An exact transcript is required of the lines below, from the one containing "You are a GUI" through the very last; leave every picture out of it.
========
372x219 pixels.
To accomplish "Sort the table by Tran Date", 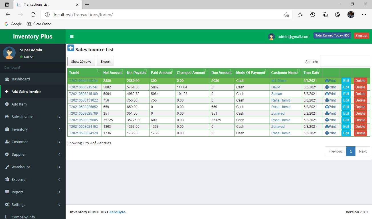I will (x=311, y=72).
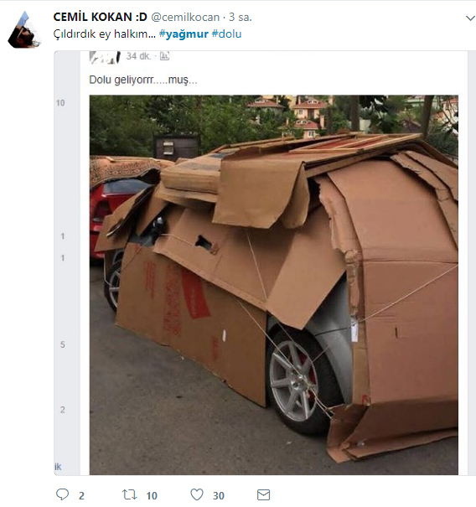Visit the @cemilkocan handle link
This screenshot has height=507, width=476.
coord(185,17)
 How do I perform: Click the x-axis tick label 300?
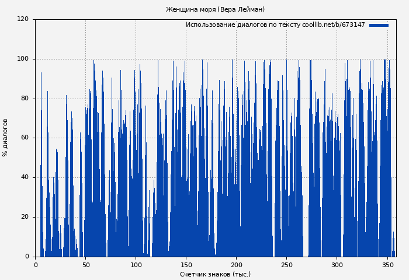pyautogui.click(x=337, y=265)
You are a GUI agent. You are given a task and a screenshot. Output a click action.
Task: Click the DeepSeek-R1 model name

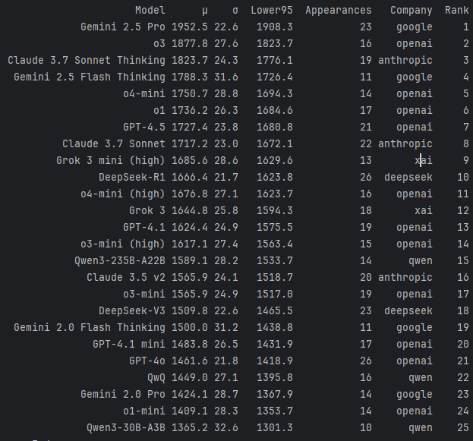pyautogui.click(x=132, y=178)
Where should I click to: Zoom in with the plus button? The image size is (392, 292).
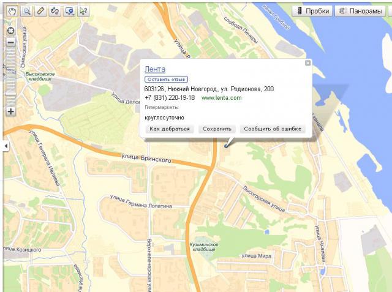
========
> [Exercise result]:
You are a GUI agent. You are given a task and a screenshot. Output a click action.
Task: Click the DeepSeek-R1 model name

pyautogui.click(x=132, y=178)
Where should I click to: Zoom in with the plus button? The image size is (392, 292).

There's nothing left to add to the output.